*** Opening of PROVIDED RECORDS ***

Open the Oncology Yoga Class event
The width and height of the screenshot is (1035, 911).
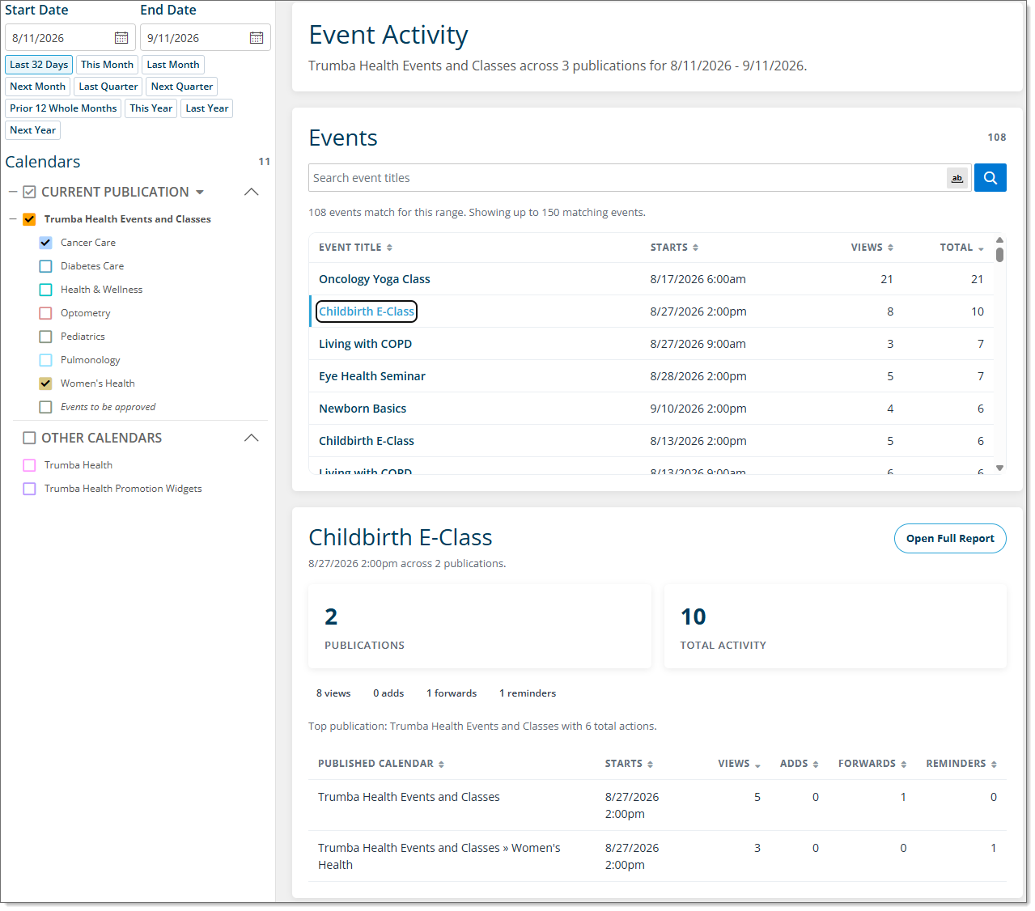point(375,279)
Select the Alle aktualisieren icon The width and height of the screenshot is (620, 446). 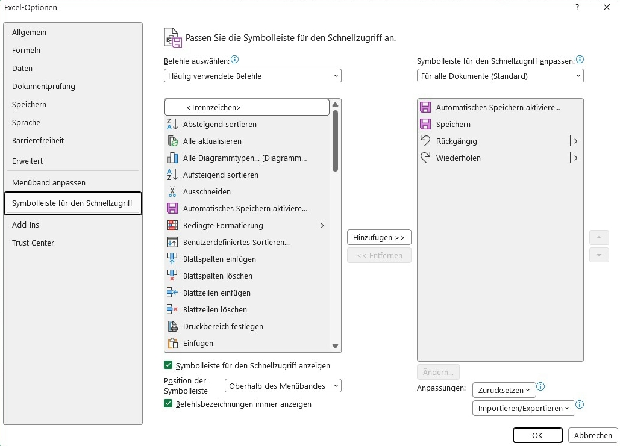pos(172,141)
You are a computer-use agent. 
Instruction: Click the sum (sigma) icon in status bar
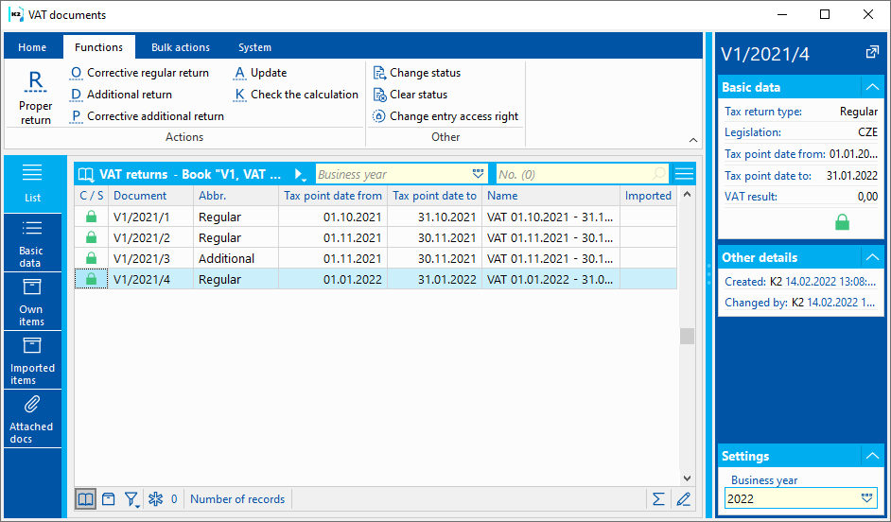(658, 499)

*** Close of PROVIDED RECORDS ***

- EXERCISE INSTRUCTIONS
Extract, verbatim and alone, the lines from the line that contains "Instruction: Click the" to the last line of the records, inclusive; drop any picture.

- ANSWER FOR THIS EXERCISE
Instruction: Click the sum (sigma) icon in status bar
(658, 499)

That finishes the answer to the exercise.